[Request A]:
According to the travel passage, what does it cost per person to visit the viewpoint higher up on the koppie at Epupa Falls?

[Page extract]:

Slowly but surely, I start to make sense of the trees: Kaoko shepherd’s tree (at the Dorsland Trekker Memorial on the hill overlookin­g

Swartboois­drift), trumpet thorn (grey leaves, ubiquitous), bushman’s poison (currently in full pink flower), phantom tree (stout of trunk), the first few baobabs… I also begin to learn where to expect certain species: a tree euphorbia up on a rocky ridgeline; a tangle of mustard bush on the riverbank. At Epupa Falls Lodge & Camp I meet a young man called Kamburu Tjiharo, who happens to be sitting with a tree book open on his lap as I stroll onto the bar deck. Before I’ve even put down a small branch sample in front of him, he knows what it is: African star-chestnut. I love learning about the natural world when I travel. With every new tree I can identify, the landscape takes firmer shape. It’s not just “bush” any more, it’s purple-stem corkwood or satin-bark corkwood. Kamburu tells me that the satin-bark corkwood is the tree with yellow autumn leaves that I can see on the slopes on the Angolan side of the Kunene. When the sun dips behind the mountains, casting welcome shade, I stroll downstream to photograph Epupa’s many waterfalls. Speckled pigeons effortless­ly alight on rocky outcrops in the middle of the river, and on islands where baobabs have muscled themselves into the torrent. A few other tourists are scattered on the rocks along the viewing path. Victoria Falls might be bigger and louder, but Epupa wins for subtlety and variety. There are no hordes or exorbitant admission fees. It’s free to stroll along this path, or R50 a head to visit the viewpoint higher up on the koppie.

No country for nonsense

If you’re looking for adventure, you’ll find it on Van Zyl’s Pass. Ask any 4x4 enthusiast: If you want to earn your stripes, this half road, half rock face is where you do it. I’ve never been over the pass. We turn off the C43 at Okangwati and I’m on new ground. It’s exciting: Every rise and every bend reveals a new scene. Our convoy pauses in Okangwati for some last-minute shopping. I don’t need Lawrence Green’s 500 cigarettes, but some beer will do, so I get two tall Tafels. We turn onto the D3703 and drive west. You’ll find the D3703 on any good map of Namibia, but don’t be deceived by the dotted line: It’s a bakkie road that soon disappears in the mopane veld like a wispy brown snake. We stop at some bottle trees at a hot water spring, where someone is doing laundry.

[Request B]:
Rewrite the records starting at the line that contains "The image size is (756, 370)." and ending at the end of the records, keeping the requests. Multiply every coordinate in the answers by 1.1, round to whole numbers with halves going up, and leave out the pictures.

(Records from a dataset)

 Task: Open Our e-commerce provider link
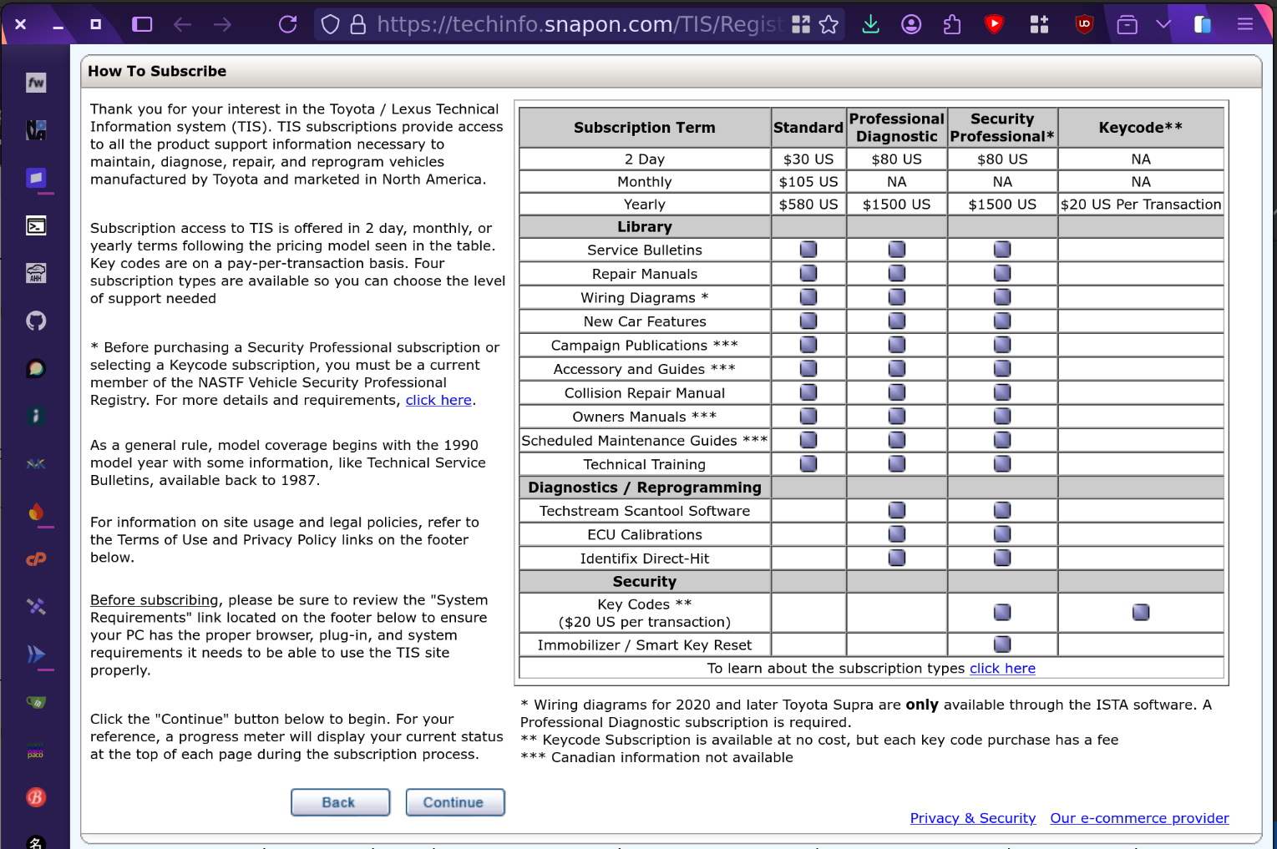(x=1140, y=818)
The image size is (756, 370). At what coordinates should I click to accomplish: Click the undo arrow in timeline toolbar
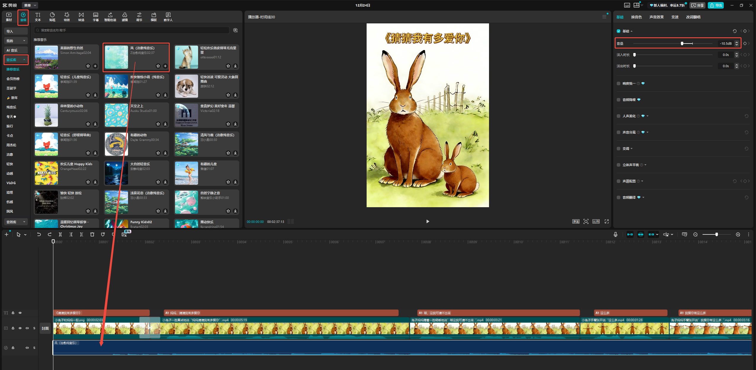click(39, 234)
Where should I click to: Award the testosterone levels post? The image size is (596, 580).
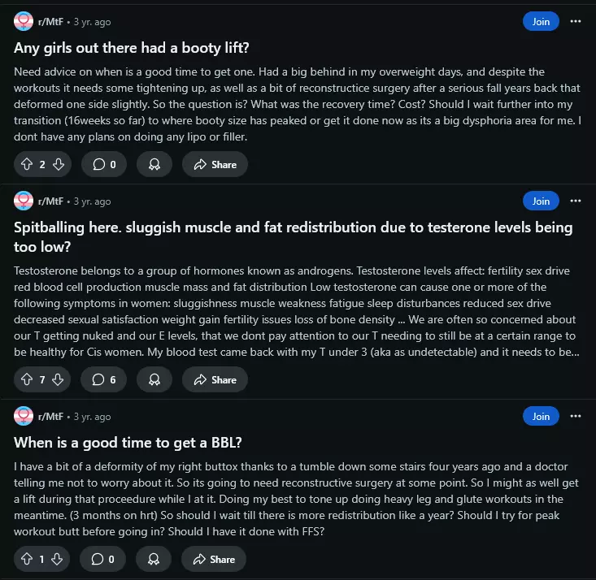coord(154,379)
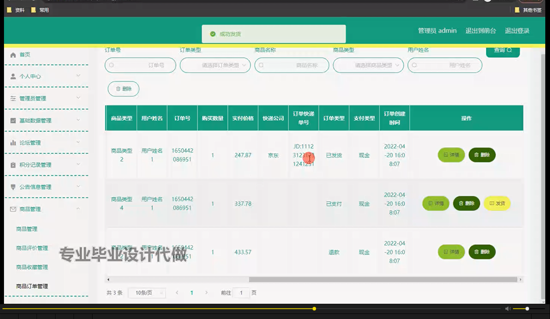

[Exercise answer A]:
R50 a head.

[Exercise answer B]:
The image size is (756, 370). At what coordinates should I click to accomplish: Click the undo arrow in timeline toolbar
click(43, 257)
Where should I click to: Award the testosterone levels post? The image size is (596, 580).
coord(169,417)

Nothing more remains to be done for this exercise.